▶ What is needed: Report how many lines in the material below contain the string "Task", where case counts, and give only that number.

▶ Data:
# # #

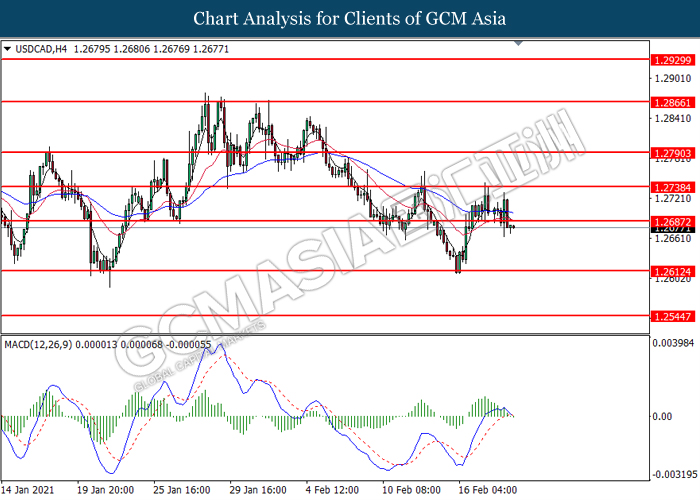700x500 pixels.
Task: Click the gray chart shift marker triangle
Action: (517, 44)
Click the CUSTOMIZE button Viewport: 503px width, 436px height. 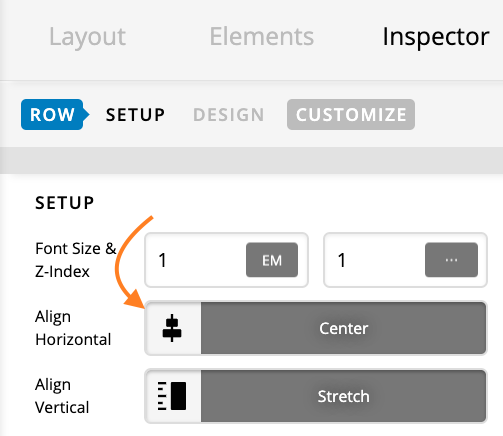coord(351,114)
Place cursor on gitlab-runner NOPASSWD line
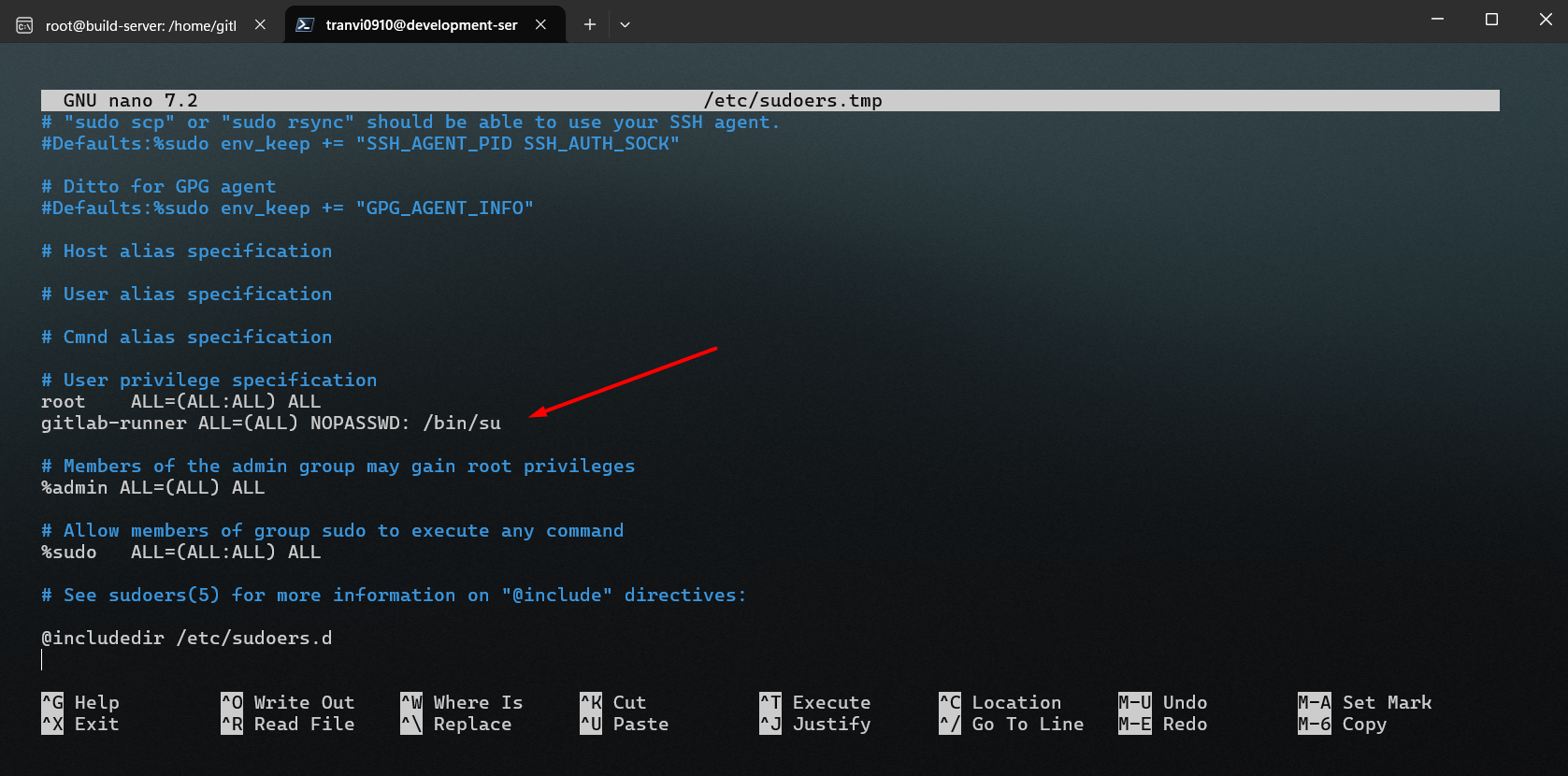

# # #

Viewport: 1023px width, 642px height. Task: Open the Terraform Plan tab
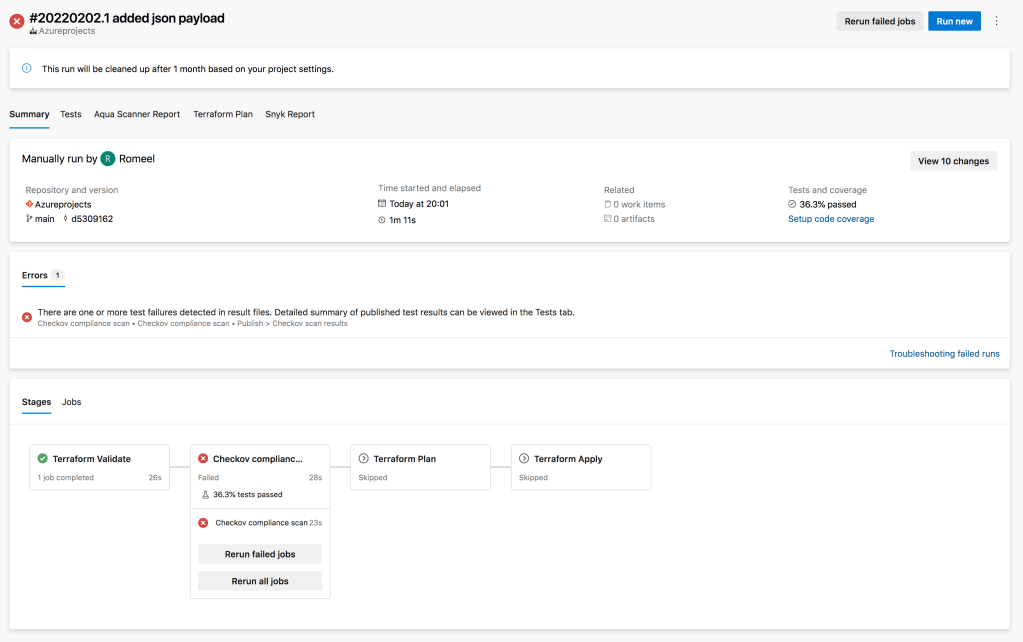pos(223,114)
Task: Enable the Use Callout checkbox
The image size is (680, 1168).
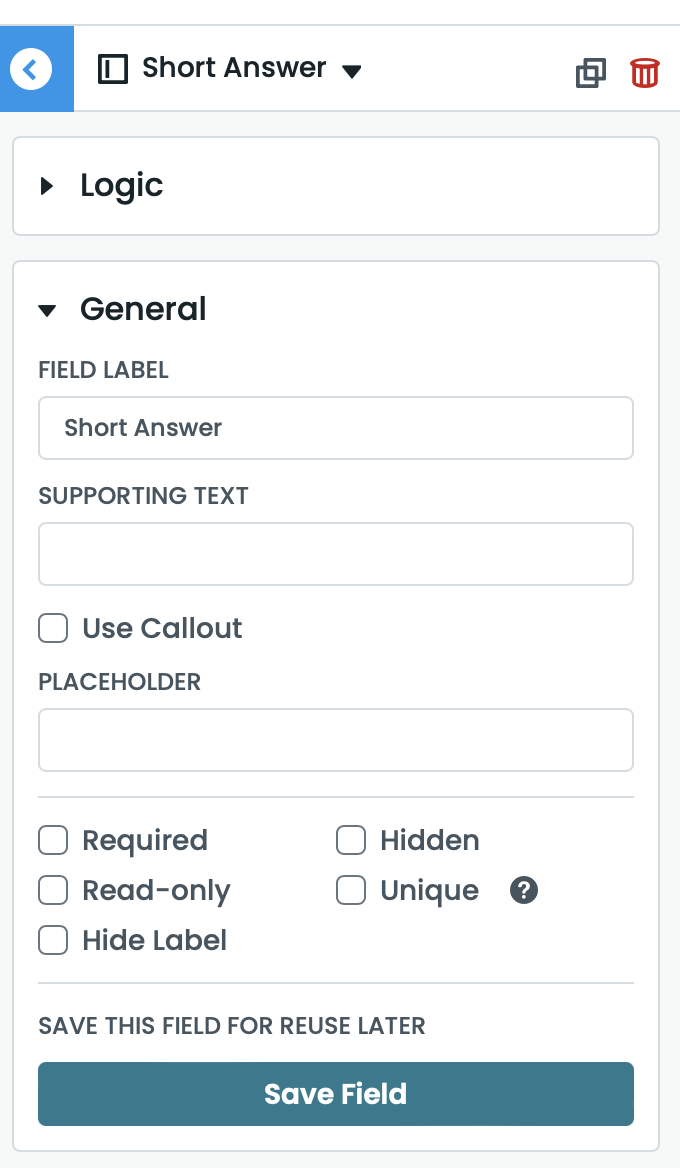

# # #

▶ Solution to the problem: 3